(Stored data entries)

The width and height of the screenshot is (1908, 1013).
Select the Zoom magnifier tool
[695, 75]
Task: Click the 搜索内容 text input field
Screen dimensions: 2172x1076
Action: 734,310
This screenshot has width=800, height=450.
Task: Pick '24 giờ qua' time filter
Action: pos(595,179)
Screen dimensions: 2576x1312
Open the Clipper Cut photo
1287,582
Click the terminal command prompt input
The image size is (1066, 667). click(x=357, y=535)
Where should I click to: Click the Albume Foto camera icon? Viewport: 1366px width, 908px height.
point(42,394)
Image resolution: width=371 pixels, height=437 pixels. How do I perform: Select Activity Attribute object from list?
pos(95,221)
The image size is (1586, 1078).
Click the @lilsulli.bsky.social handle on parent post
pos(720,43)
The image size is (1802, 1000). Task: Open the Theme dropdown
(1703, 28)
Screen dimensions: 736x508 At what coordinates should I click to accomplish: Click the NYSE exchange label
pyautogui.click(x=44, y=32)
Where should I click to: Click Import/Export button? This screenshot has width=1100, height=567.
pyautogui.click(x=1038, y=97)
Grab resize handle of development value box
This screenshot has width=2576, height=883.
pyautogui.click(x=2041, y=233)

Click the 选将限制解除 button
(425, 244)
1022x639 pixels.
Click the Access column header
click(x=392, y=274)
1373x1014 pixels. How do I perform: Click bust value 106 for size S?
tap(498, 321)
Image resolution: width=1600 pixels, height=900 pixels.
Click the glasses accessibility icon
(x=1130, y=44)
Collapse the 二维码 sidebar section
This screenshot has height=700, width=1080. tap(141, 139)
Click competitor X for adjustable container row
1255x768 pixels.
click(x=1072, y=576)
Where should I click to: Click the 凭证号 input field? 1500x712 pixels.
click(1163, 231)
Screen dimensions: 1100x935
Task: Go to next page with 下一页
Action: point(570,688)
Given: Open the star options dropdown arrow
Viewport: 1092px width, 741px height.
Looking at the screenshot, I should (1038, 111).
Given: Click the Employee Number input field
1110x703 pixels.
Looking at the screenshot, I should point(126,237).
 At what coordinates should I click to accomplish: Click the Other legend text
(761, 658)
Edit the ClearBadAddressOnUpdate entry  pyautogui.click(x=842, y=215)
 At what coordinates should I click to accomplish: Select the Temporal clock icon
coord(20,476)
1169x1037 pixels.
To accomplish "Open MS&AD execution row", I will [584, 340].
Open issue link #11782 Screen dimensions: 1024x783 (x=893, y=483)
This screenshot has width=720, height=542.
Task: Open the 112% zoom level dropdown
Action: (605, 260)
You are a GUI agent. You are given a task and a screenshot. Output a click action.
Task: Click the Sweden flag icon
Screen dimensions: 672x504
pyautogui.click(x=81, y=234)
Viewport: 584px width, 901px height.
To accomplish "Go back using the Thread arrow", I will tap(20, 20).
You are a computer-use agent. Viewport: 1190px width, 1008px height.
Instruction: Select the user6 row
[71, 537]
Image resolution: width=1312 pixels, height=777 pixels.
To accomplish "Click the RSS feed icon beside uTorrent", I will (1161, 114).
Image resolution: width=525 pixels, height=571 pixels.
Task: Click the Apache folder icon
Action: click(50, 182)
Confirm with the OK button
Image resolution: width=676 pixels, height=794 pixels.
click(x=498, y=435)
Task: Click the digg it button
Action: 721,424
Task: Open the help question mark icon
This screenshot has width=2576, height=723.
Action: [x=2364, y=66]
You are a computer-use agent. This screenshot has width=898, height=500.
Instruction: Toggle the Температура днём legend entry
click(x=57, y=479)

▶ [TASK TO COMPLETE] Each record above must be transcribed exactly, and none may be skipped.

▶ [RESULT OF THIS EXERCISE]
The width and height of the screenshot is (1908, 1013).
Select the Zoom magnifier tool
[695, 75]
Task: Click the 搜索内容 text input field
Screen dimensions: 2172x1076
Action: 734,310
This screenshot has width=800, height=450.
Task: Pick '24 giờ qua' time filter
Action: pos(595,179)
Screen dimensions: 2576x1312
Open the Clipper Cut photo
1287,582
Click the terminal command prompt input
The image size is (1066, 667). click(x=357, y=535)
Where should I click to: Click the Albume Foto camera icon? Viewport: 1366px width, 908px height.
point(42,394)
Image resolution: width=371 pixels, height=437 pixels. How do I perform: Select Activity Attribute object from list?
pos(95,221)
The image size is (1586, 1078).
Click the @lilsulli.bsky.social handle on parent post
pos(720,43)
The image size is (1802, 1000). Task: Open the Theme dropdown
(1703, 28)
Screen dimensions: 736x508 At what coordinates should I click to accomplish: Click the NYSE exchange label
pyautogui.click(x=44, y=32)
Where should I click to: Click Import/Export button? This screenshot has width=1100, height=567.
pyautogui.click(x=1038, y=97)
Grab resize handle of development value box
This screenshot has width=2576, height=883.
pyautogui.click(x=2041, y=233)

Click the 选将限制解除 button
(425, 244)
1022x639 pixels.
Click the Access column header
click(x=392, y=274)
1373x1014 pixels. How do I perform: Click bust value 106 for size S?
tap(498, 321)
Image resolution: width=1600 pixels, height=900 pixels.
Click the glasses accessibility icon
(x=1130, y=44)
Collapse the 二维码 sidebar section
This screenshot has height=700, width=1080. tap(141, 139)
Click competitor X for adjustable container row
1255x768 pixels.
click(x=1072, y=576)
Where should I click to: Click the 凭证号 input field? 1500x712 pixels.
click(1163, 231)
Screen dimensions: 1100x935
Task: Go to next page with 下一页
Action: point(570,688)
Given: Open the star options dropdown arrow
Viewport: 1092px width, 741px height.
Looking at the screenshot, I should (1038, 111).
Given: Click the Employee Number input field
1110x703 pixels.
Looking at the screenshot, I should point(126,237).
 At what coordinates should I click to accomplish: Click the Other legend text
(761, 658)
Edit the ClearBadAddressOnUpdate entry  pyautogui.click(x=842, y=215)
 At what coordinates should I click to accomplish: Select the Temporal clock icon
coord(20,476)
1169x1037 pixels.
To accomplish "Open MS&AD execution row", I will [584, 340].
Open issue link #11782 Screen dimensions: 1024x783 (x=893, y=483)
This screenshot has width=720, height=542.
Task: Open the 112% zoom level dropdown
Action: (605, 260)
You are a GUI agent. You are given a task and a screenshot. Output a click action.
Task: Click the Sweden flag icon
Screen dimensions: 672x504
pyautogui.click(x=81, y=234)
Viewport: 584px width, 901px height.
To accomplish "Go back using the Thread arrow", I will tap(20, 20).
You are a computer-use agent. Viewport: 1190px width, 1008px height.
Instruction: Select the user6 row
[71, 537]
Image resolution: width=1312 pixels, height=777 pixels.
To accomplish "Click the RSS feed icon beside uTorrent", I will (1161, 114).
Image resolution: width=525 pixels, height=571 pixels.
Task: Click the Apache folder icon
Action: click(50, 182)
Confirm with the OK button
Image resolution: width=676 pixels, height=794 pixels.
click(x=498, y=435)
Task: Click the digg it button
Action: 721,424
Task: Open the help question mark icon
This screenshot has width=2576, height=723.
Action: [x=2364, y=66]
You are a computer-use agent. This screenshot has width=898, height=500.
Instruction: Toggle the Температура днём legend entry
click(x=57, y=479)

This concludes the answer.